→ WORK REQUEST
Wherever a picture appears, leave it out, and transcribe the rest of the records exactly.

Stored data
=== Begin Enclosure ===
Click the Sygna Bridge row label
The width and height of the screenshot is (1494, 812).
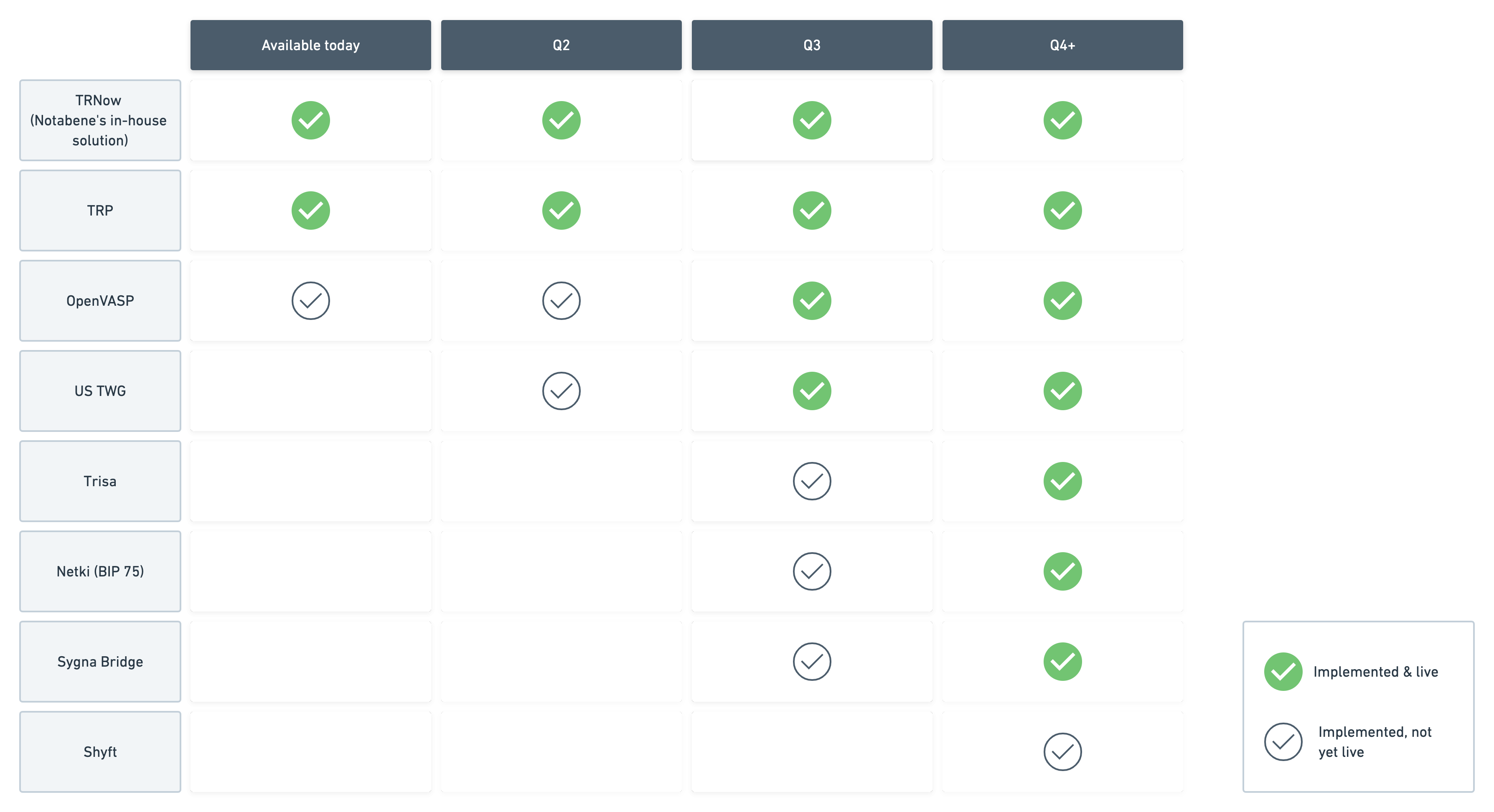pos(100,661)
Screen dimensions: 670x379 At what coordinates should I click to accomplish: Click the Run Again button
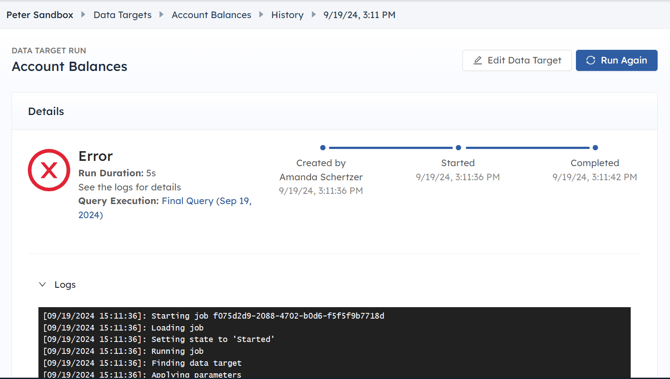(617, 60)
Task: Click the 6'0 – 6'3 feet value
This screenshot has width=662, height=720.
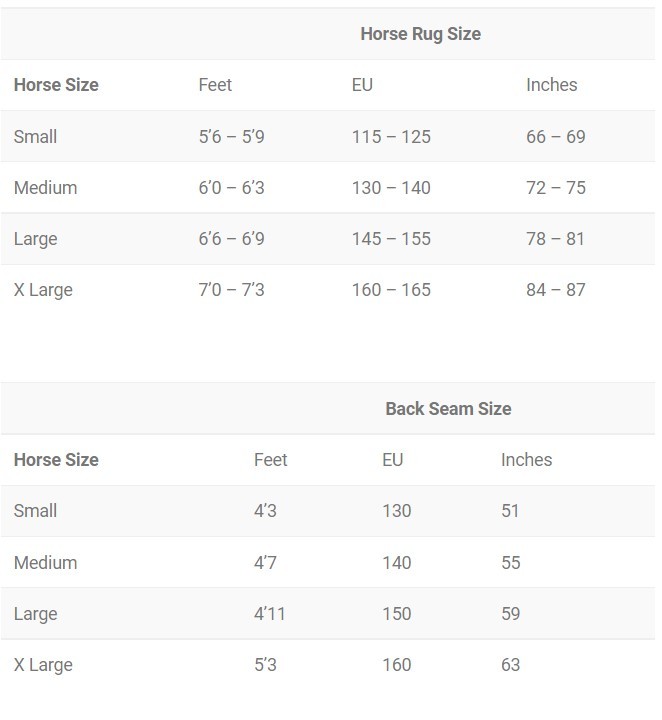Action: coord(231,188)
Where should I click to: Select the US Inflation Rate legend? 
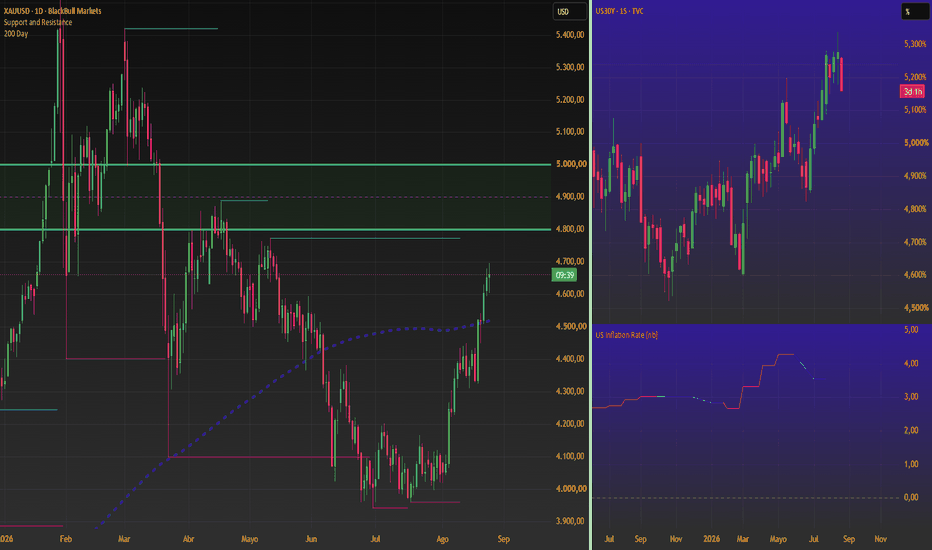point(626,335)
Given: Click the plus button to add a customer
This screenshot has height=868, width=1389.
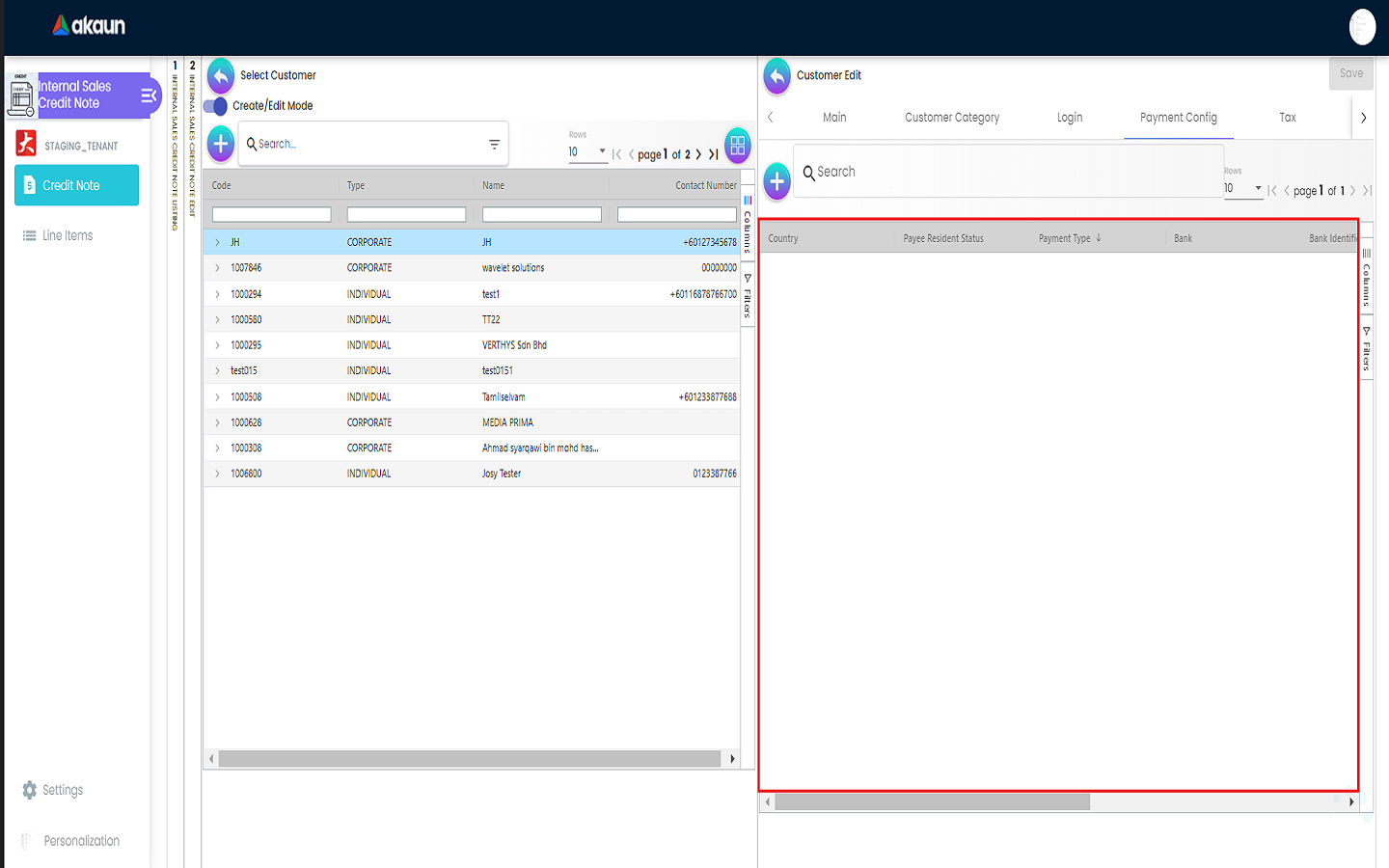Looking at the screenshot, I should coord(221,145).
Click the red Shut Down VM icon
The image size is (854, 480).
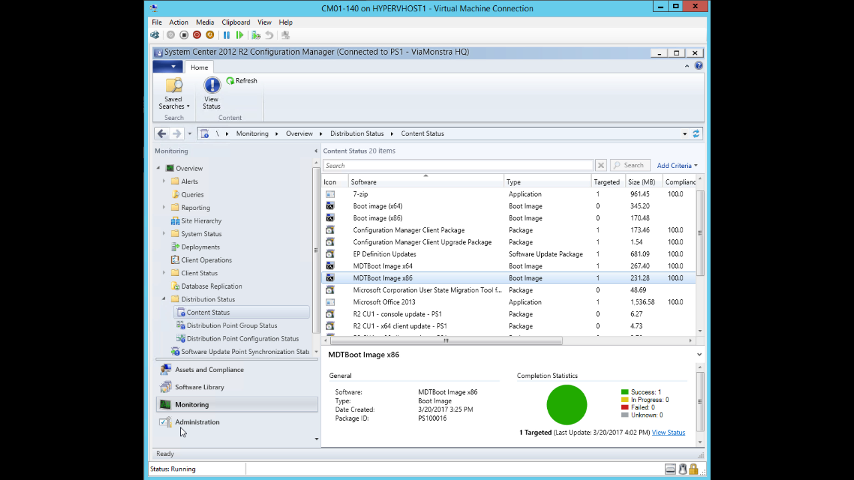pyautogui.click(x=197, y=35)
=== End Enclosure ===
→ RESPONSE
Click the Sygna Bridge row label
The width and height of the screenshot is (1494, 812).
pos(100,661)
Screen dimensions: 670x379 At what coordinates should I click to accomplish: Click the Run Again button
(617, 60)
Task: Click the 6'0 – 6'3 feet value
This screenshot has width=662, height=720.
Action: coord(231,188)
Where should I click to: Select the US Inflation Rate legend? 
point(626,335)
Given: Click the plus button to add a customer
This screenshot has height=868, width=1389.
Looking at the screenshot, I should coord(221,145).
Click the red Shut Down VM icon
The image size is (854, 480).
pyautogui.click(x=197, y=35)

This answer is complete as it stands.